• **Document segment**
Look, I know I said that I admire the creators of Continuum for their commitment to putting a gunfight into every episode, but this week’s shootout was kind of dull. Maybe it was because Kierra’s partner Carlos was the one taking aim at Liber8 member Curtis, and boy, Carlos is just eight different flavors of vanilla. More likely, it was just that the action itself wasn’t exciting. They’re both firing at each other behind cover, nothing really seems to be at stake, and the whole thing is just static… that is, until Curtis pops out from behind his cover, jumps off of a wall and punches Carlos in the face.

At that point, what was a dull gunfight turns into an exciting fistfight. Even more exciting was that Kierra got involved after a few minutes. I was worried that the show was having Carlos trade blows with Curtis because the creators were uncomfortable having a man and woman wail on each other, but I let go of that when Curtis threw Kierra through a window. Kierra is supposed to be a tough-as-nails future-cop action hero, and I’m glad the show lets her get down and dirty. I’ll even forgive the fact that the fight ends with a trick used to better (and gorier) effect in Dredd 3D. Up until then, it’s a good fight, surprisingly good for a television show. There’s a real dearth of good fight scenes on TV.

• **Short task 1**
From the Continuum episode review, list every character the review names in the episode's fight scenes.
• **Short task 2**
Reproduce the Continuum episode review word for word from "At that point, what" to "scenes on TV.".

• **Records shown**
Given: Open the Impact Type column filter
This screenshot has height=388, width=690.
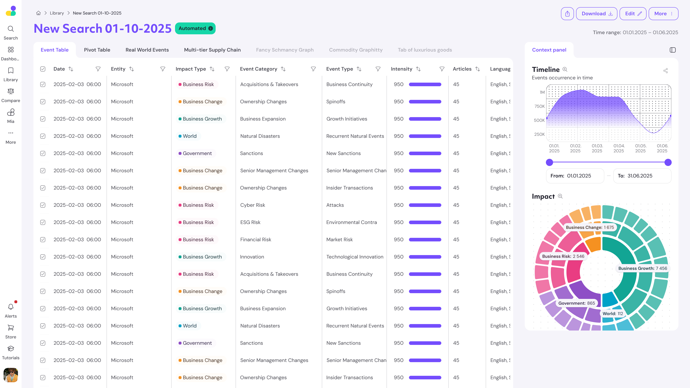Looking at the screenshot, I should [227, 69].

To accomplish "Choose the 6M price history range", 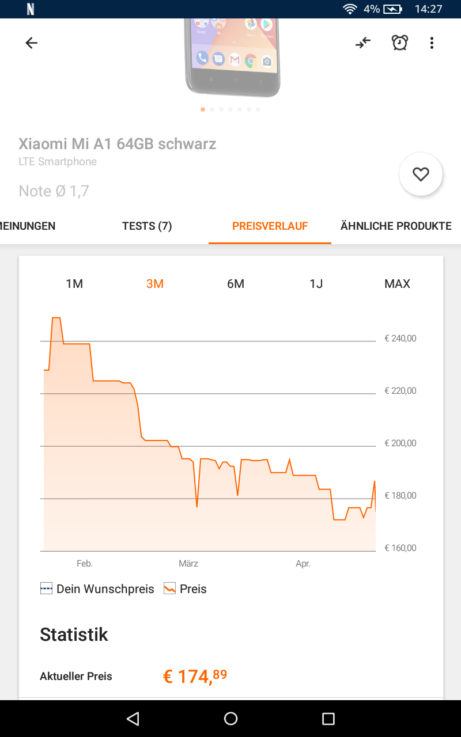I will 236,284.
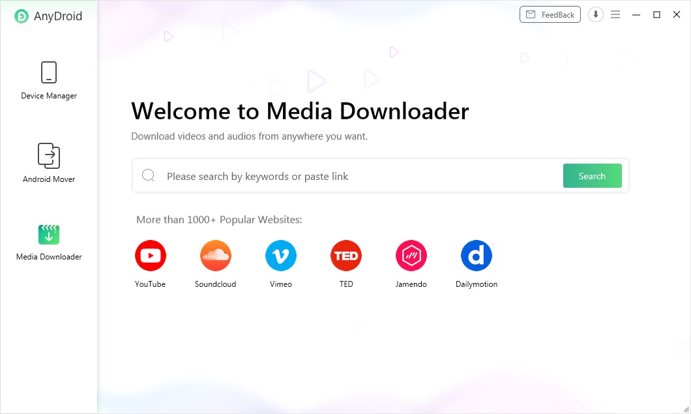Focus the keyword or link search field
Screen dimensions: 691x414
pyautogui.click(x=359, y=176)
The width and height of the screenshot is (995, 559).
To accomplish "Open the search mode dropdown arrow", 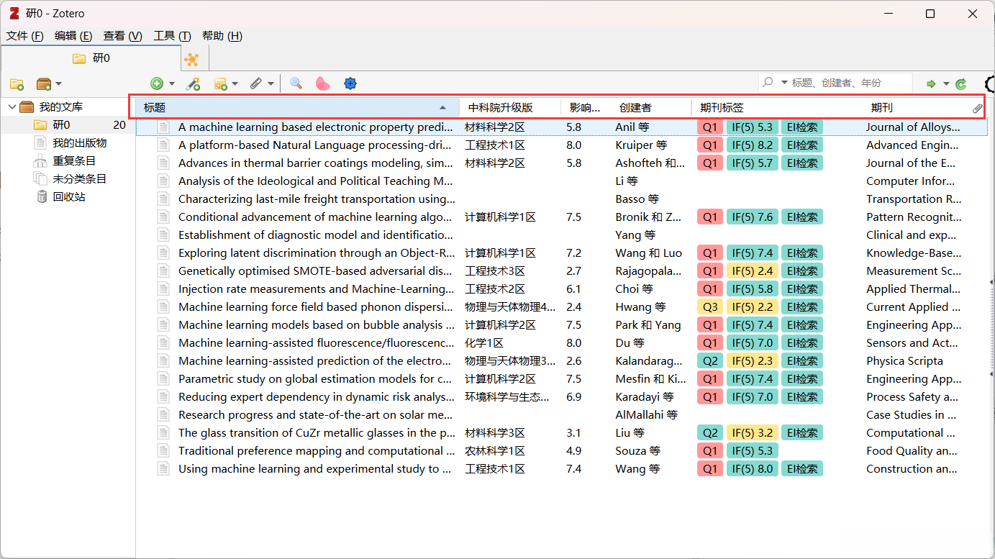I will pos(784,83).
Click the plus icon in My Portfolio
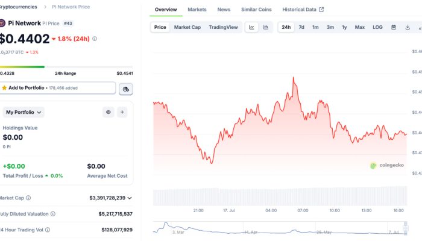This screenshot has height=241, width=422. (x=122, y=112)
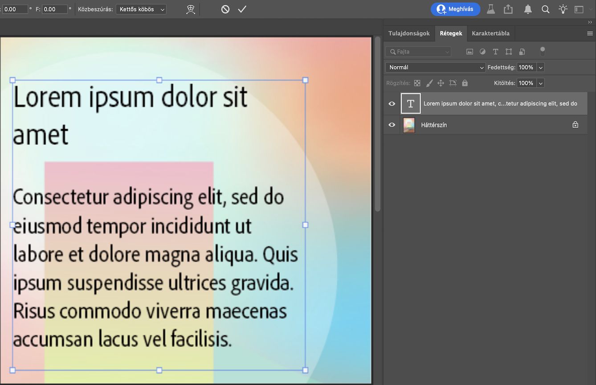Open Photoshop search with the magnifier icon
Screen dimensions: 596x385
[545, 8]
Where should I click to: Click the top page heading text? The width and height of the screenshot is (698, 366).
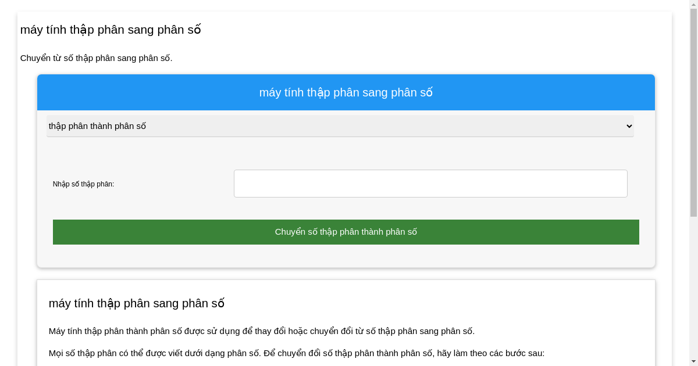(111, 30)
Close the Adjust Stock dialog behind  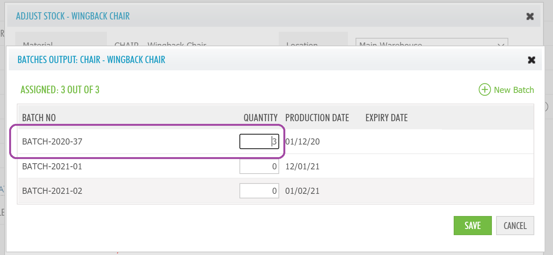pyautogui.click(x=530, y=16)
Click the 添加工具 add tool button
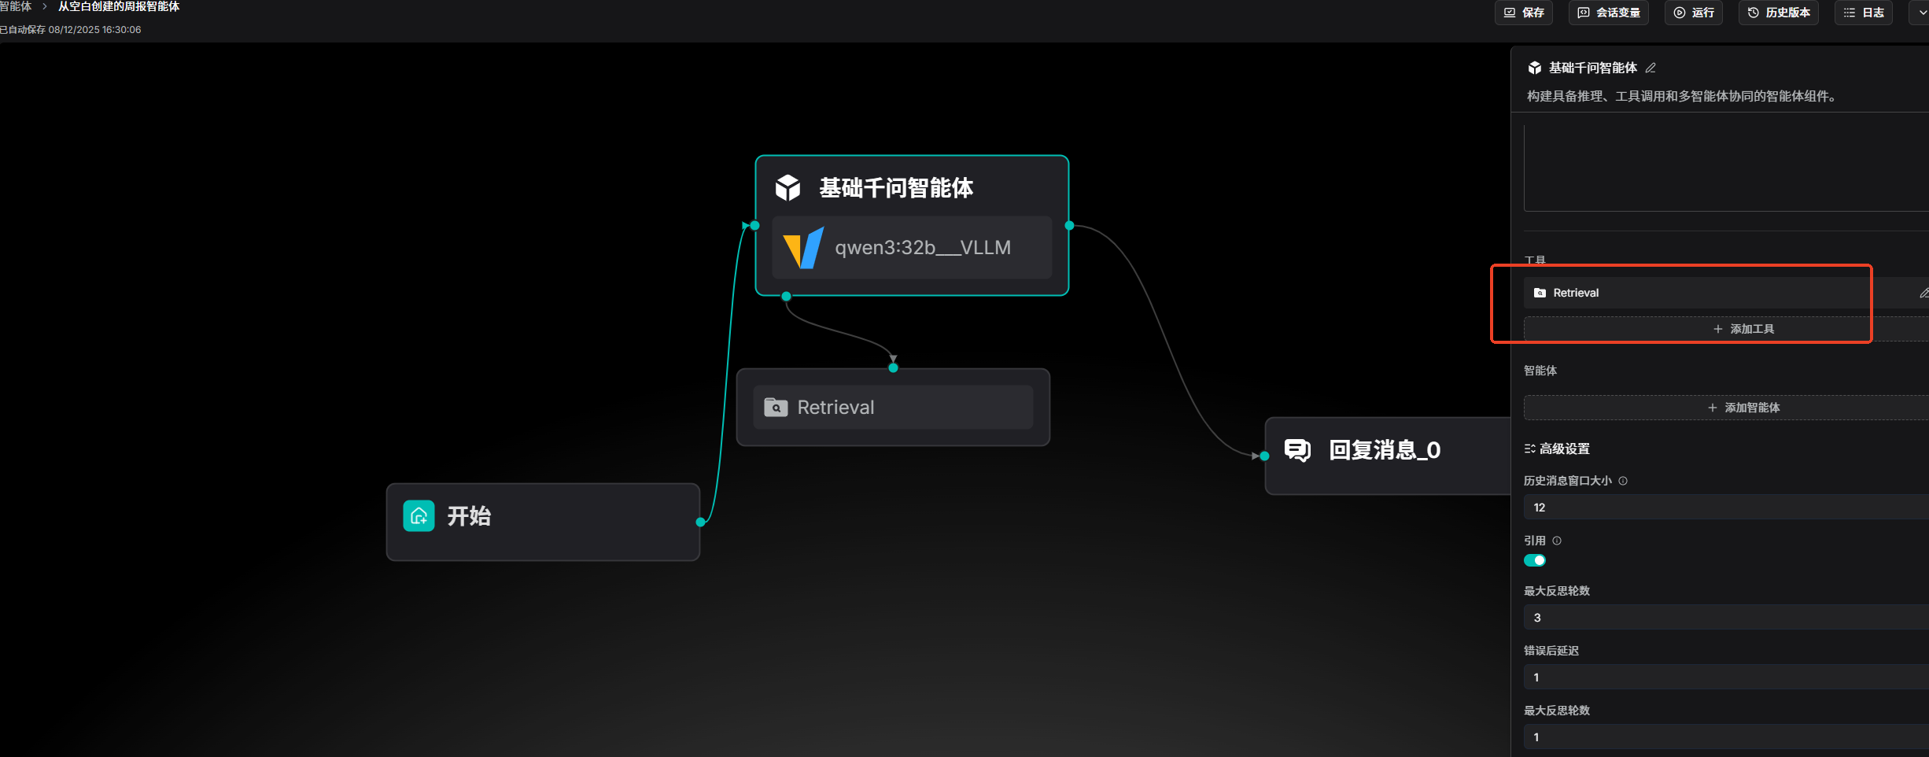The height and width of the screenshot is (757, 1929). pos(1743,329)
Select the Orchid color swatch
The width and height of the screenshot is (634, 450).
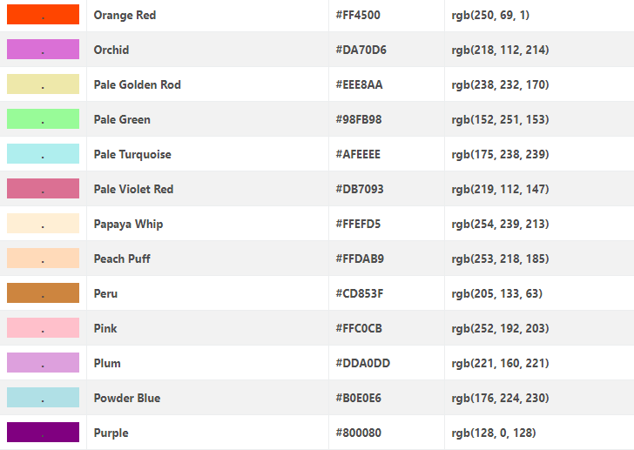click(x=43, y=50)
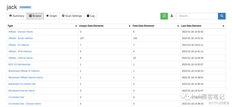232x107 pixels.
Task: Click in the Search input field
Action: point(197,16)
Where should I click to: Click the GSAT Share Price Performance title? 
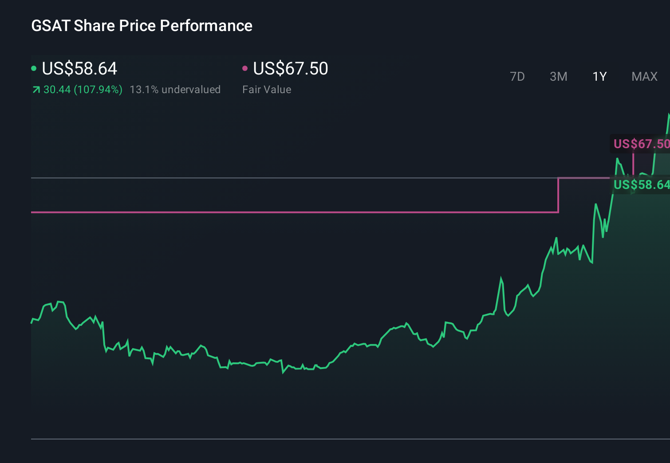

• **Correct response 1**
Kierra, Carlos, Curtis

• **Correct response 2**
At that point, what was a dull gunfight turns into an exciting fistfight. Even more exciting was that Kierra got involved after a few minutes. I was worried that the show was having Carlos trade blows with Curtis because the creators were uncomfortable having a man and woman wail on each other, but I let go of that when Curtis threw Kierra through a window. Kierra is supposed to be a tough-as-nails future-cop action hero, and I’m glad the show lets her get down and dirty. I’ll even forgive the fact that the fight ends with a trick used to better (and gorier) effect in Dredd 3D. Up until then, it’s a good fight, surprisingly good for a television show. There’s a real dearth of good fight scenes on TV.